— Begin Materials provided —

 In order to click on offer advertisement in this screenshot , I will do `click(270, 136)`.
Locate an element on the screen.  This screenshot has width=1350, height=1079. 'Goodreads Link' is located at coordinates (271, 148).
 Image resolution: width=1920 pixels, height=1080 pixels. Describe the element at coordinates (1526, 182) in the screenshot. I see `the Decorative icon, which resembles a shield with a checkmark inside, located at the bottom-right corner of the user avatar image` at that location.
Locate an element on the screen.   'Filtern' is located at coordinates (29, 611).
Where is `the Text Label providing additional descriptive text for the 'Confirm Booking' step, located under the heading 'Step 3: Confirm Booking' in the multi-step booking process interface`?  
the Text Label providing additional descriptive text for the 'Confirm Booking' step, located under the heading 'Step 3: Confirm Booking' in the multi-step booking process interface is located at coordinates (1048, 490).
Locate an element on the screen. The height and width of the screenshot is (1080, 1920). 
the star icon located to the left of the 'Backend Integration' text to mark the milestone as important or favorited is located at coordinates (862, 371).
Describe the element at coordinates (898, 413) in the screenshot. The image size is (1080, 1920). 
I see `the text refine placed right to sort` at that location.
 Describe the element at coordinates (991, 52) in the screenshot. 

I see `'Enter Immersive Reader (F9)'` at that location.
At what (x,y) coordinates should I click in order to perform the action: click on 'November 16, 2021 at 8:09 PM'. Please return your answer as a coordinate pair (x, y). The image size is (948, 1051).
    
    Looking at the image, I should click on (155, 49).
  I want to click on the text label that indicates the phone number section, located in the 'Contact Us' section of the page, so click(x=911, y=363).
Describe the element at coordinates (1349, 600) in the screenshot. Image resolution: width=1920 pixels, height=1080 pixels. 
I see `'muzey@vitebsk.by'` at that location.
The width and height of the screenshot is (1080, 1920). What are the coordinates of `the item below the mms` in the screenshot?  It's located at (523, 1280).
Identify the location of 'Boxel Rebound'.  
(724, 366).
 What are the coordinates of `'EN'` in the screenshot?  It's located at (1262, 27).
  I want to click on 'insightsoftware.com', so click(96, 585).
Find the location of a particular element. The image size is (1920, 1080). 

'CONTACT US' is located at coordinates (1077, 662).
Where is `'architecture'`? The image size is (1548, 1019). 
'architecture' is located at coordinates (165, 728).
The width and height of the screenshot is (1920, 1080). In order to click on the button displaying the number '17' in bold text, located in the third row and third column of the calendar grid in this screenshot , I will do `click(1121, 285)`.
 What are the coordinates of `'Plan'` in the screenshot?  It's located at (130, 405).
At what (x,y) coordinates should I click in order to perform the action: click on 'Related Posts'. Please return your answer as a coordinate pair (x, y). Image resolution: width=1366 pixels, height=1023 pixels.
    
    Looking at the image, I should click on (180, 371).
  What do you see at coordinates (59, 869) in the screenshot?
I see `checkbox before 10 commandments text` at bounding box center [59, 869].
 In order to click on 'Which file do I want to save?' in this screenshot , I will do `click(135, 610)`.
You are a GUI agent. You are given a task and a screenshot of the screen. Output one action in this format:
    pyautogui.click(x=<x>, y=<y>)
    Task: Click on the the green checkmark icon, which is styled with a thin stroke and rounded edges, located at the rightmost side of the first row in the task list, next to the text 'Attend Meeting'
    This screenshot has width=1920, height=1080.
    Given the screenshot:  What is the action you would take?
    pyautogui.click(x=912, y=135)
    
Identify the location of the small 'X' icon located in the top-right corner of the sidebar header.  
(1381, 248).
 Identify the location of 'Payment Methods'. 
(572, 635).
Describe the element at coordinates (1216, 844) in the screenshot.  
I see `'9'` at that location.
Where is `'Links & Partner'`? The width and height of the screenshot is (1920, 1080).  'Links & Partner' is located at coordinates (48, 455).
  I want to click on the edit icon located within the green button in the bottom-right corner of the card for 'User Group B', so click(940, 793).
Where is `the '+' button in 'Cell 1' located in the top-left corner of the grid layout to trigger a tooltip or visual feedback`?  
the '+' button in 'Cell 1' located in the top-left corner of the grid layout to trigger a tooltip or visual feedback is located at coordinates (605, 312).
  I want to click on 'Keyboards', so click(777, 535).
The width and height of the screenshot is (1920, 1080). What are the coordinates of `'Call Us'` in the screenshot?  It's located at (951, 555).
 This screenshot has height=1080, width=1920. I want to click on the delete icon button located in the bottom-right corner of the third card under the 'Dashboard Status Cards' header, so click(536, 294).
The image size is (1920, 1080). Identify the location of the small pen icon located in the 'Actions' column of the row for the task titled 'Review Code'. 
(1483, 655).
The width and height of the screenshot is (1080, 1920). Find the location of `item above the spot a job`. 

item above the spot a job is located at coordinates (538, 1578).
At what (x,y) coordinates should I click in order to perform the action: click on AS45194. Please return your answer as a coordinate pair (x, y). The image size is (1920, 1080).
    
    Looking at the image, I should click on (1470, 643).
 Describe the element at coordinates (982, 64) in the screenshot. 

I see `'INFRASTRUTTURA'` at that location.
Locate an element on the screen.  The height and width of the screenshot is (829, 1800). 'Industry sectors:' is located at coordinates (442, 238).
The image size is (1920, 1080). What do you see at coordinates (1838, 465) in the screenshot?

— End Materials provided —

[Goal of the exercise]
Return, without any change, the lines starting with the one that contains "coordinates (29, 611)." and continuing through the one that contains "coordinates (1048, 490).", with both of those lines included.

[Result below]
Locate an element on the screen.   'Filtern' is located at coordinates (29, 611).
Where is `the Text Label providing additional descriptive text for the 'Confirm Booking' step, located under the heading 'Step 3: Confirm Booking' in the multi-step booking process interface`?  
the Text Label providing additional descriptive text for the 'Confirm Booking' step, located under the heading 'Step 3: Confirm Booking' in the multi-step booking process interface is located at coordinates (1048, 490).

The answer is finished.